* [TUGAS TERTULIS 1]
Menurut biografi Ibnu Kasir di bawah, di kota mana ia lahir?
* [TUGAS TERTULIS 2]
Tolong lanjutkan biografi Ibnu Kasir di bawah, dimulai setelah kalimat terakhirnya.

* [KUTIPAN BACAAN]
A.
Biografi
Beliau adalah
pengarang tafsir Ibnu Kasir yang mempunyai nama lengkap I’mad al-Din Isma’il
ibn ‘Umar ibn Kasir al-Quraisyqi. Ia biasa dipanggil dengan sebutan Abu al-Fida’.
Ia lahir di Basrah tahun 700 H/1300 M.
Dalam
bidang hadits, ia banyak belajar dari ulama-ulama Hijaz. Ia memperoleh ijazah
dari al-Wani. Ia juga dididik oleh pakar hadits terkenal di Suriah yakni Jamal
ad-Din al-Mizzi (w, 742 H/ 1342 M), yang kemudian menjadi mertuanya sendiri.
Dalam waktu yang cukup lama, ia hidup di Suriah sebagai orang yang sederhana
dan tidak terkenal. Popularitasnya dimulai ketika ia terlibat dalam penelitian
untuk menetapkan hukuman terhadap seorang zindiq yang didakwa menganut paham
hulul (inkarnasi). Penelitian ini diprakarsai oleh Gubernur Suriah, Altunbuga
al-Nasiri di akhir tahun 741 H/ 1341 M.
Pada
tahun 748 H/ 1341 M ia menggantikan gurunya Muhammad ibn Muhammad al-Zahabi
(1284-1348 M) di sebuah lembaga pendidikan Turba Umm Salih. Selanjutnya ia juga
diangkat menjadi kepala lembaga pendidikan hadits di Dar al-Hadits
al-Asyrafiyah setelah Hakim Taqiuddin
al-Subki wafat yaitu kepala terdahulu yang ia gantikan. Kemudian di tahun 768
H/ 1366 M ia diangkat menjadi guru besar oleh Gubernur Mankali Buga di Masjid
Umayah Damaskus.

* [DATA BERIKUT]
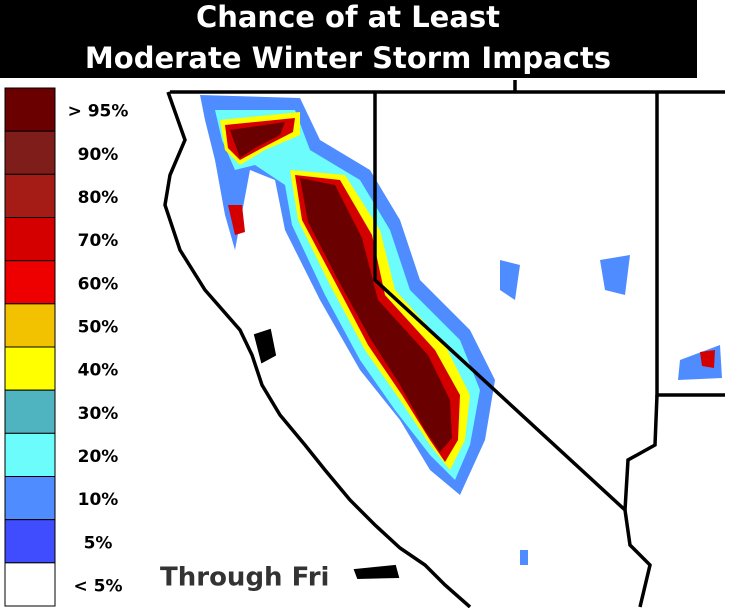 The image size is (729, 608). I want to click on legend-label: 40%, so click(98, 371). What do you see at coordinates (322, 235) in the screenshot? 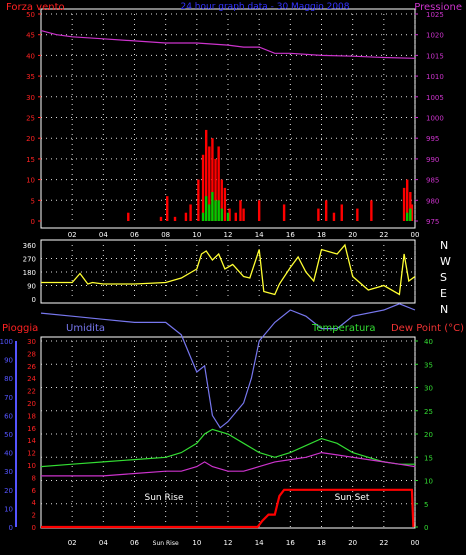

* [JAWABAN TERTULIS 1]
Ia lahir di Basrah.

* [JAWABAN TERTULIS 2]
Selain itu, Dalam al-Mu’jam Imam Dzahabi
megungkapkan tentang Ibnu Katsir, “ adalah seorang imam, mufti, pakar hadits.
Spesialis fiqih, ahli hadist yang cermat dan mufassir yang kritis”.[1]
B.
Karya-Karya
Karya-karyanya
adalah Tafsîr al-Qur`an al-azhîm, al-Bidâyah wa al-nihâyah, al-Takmîl fî
makrifati al_tsiqât wa al-dlu’afâ` wa- al majâhil, al-Hadyu wa al-sunan fî ahâdits
al-masânid wa al-sunan atau yang mashur
dengan istilah jâmi’ al-masânid, “al-Kawakib al-darari,Tafsir al-Qur’an
al-ijtihad fi Talab al-Jihad, al-Wahid al-Nafis fi Manaqibil Imam Muhammad ibn
Idris (Imam as-Syafi’i), al-Sîrah al-nabawiyah, Qasas al-Anbiya, al-Bidayah wa
al-Nihayah, Al-Fusul FI Sirah al-Rasul, Tabaqat al-Syafi’iyah, Manaqib al-Imam
al-Syafi’I.[2]
C.
Metodologi Tafsir dan Corak Penafsiran
Kitab ini dapat
dikaegorikan sebagai salah satu kitab tafsir dengan corak dan orientasi (al-laun
wa al-ittijah) tafsir bi al-ma’sur atau tafsir bi al-riwayah.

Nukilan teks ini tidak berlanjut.